Le cas de référence retenu ici porte sur 105 m², en zone H2a : après un bouquet complet, la consommation recule d'environ 13 000 kWh par an, soit près de 1 400 € au tarif de référence. Côté financement, l'assiette est plafonnée à 40 000 € HT dès trois classes gagnées, l'aide ANAH s'échelonne de 4 000 € à 32 000 € selon le revenu fiscal de référence, et l'accompagnement obligatoire est pris en charge jusqu'à 2 000 €.
à Porspoder, la part de logements collectifs mesure directement le volume de dossiers limités aux parties privatives. On relève 263 diagnostics publiés par l'ADEME, 86 % de propriétaires occupants, 1 753 habitants, en zone climatique H2a. Ces valeurs ne décident d'aucun projet à elles seules, mais elles fixent l'ordre de grandeur dans lequel un chiffrage à Porspoder est crédible.
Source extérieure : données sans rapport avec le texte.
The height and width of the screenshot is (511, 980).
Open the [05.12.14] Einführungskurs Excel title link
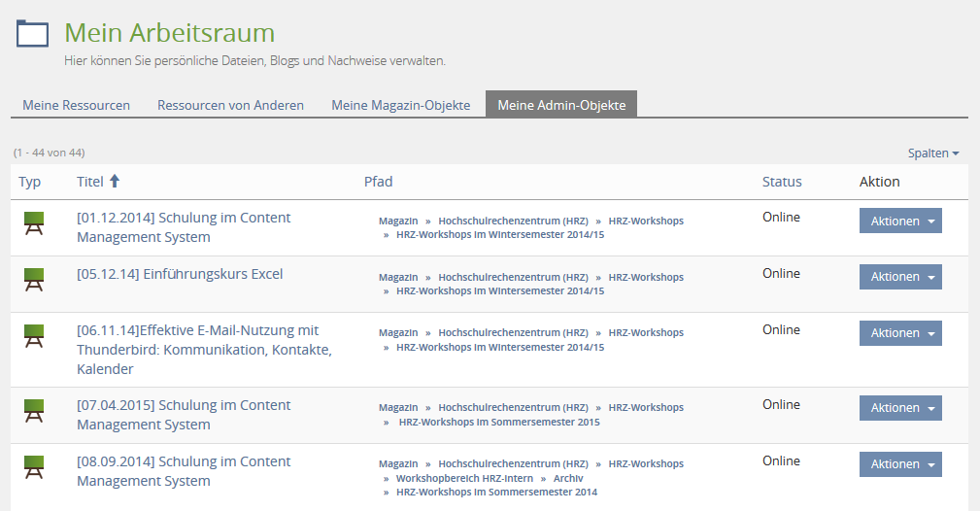coord(180,274)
Exigence opposable à Porspoder : la frontière contractuelle entre privatif et parties communes. Elle doit figurer sur le devis initial, pas seulement sur la facture. Un dossier de la rénovation des parties privatives d'un appartement qui en fait l'économie s'expose à un refus de prise en charge, l'aide comme le CEE s'appuyant sur ce critère.
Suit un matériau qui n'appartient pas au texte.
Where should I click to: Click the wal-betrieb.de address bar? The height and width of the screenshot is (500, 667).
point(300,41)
Ne signez rien avant l'accord : sur la rénovation des parties privatives d'un appartement à Porspoder, l'antériorité du dossier est une condition d'éligibilité, pas une formalité. L'enjeu se chiffre à 32 000 € pour un profil très modeste et 18 000 € pour un profil intermédiaire.
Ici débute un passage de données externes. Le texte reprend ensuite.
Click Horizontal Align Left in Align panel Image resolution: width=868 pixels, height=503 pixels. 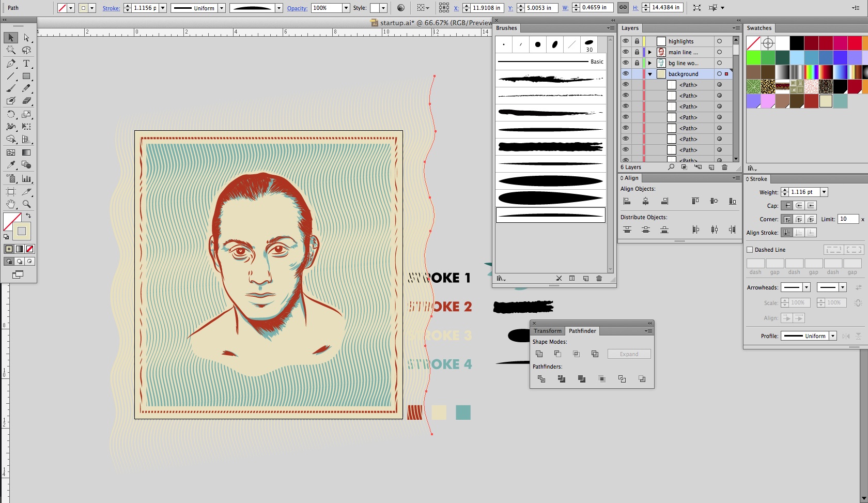click(627, 201)

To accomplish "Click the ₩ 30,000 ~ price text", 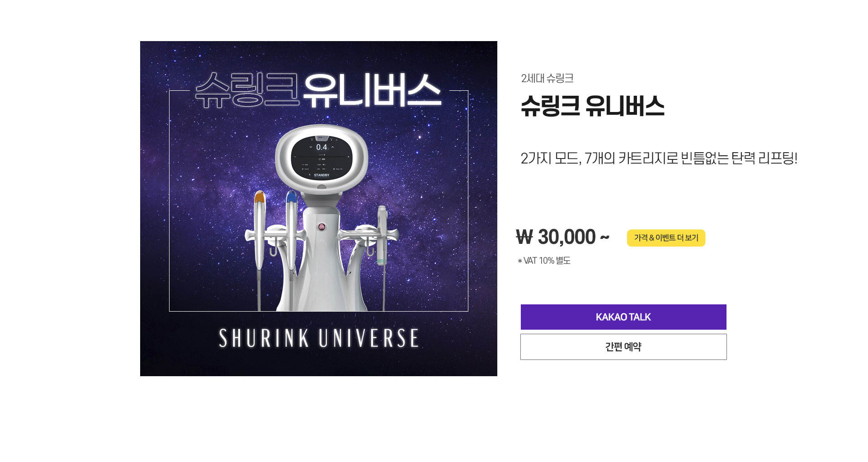I will tap(563, 237).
La part de propriétaires occupants — 86 % à Porspoder — dessine le volume de projets réellement engageables à court terme sur la rénovation des parties privatives d'un appartement, soit environ 756 logements. Le reste du parc suppose un montage locatif, avec ses propres conditions d'éligibilité.
Ce que ce poste consomme d'assiette : 52 % du plafond applicable à Porspoder pour le lot privatif. Traduit en aide effective, cela donne 16 640 € pris en charge au taux de 80 % (profil bleu) et 9 360 € au taux de 45 % (profil violet), le solde restant à financer.
Sur la facture, ce poste vaut 635 € à 1 142 € par an à Porspoder : la rénovation des parties privatives d'un appartement couvre 25 à 45 % des consommations, soit 10 636 kWh au mieux sur la base conventionnelle de la zone H2a.
Le rythme local de diagnostic se lit dans les chiffres publics : 300 DPE pour 1 000 résidences principales à Porspoder (263 au total). Ce niveau d'activité fixe les délais réels de un artisan RGE habitué aux chantiers en site occupé et donc la date de démarrage possible pour la rénovation des parties privatives d'un appartement.
L'écueil le plus coûteux reste l'isolation intérieure posée sans traitement des retours de tableau. Sa reprise après coup coûte couramment 10 à 20 % du poste, soit 2 080 € à 4 160 € sur le chiffrage retenu à Porspoder — un montant qui n'est jamais couvert une seconde fois par l'aide, déjà consommée.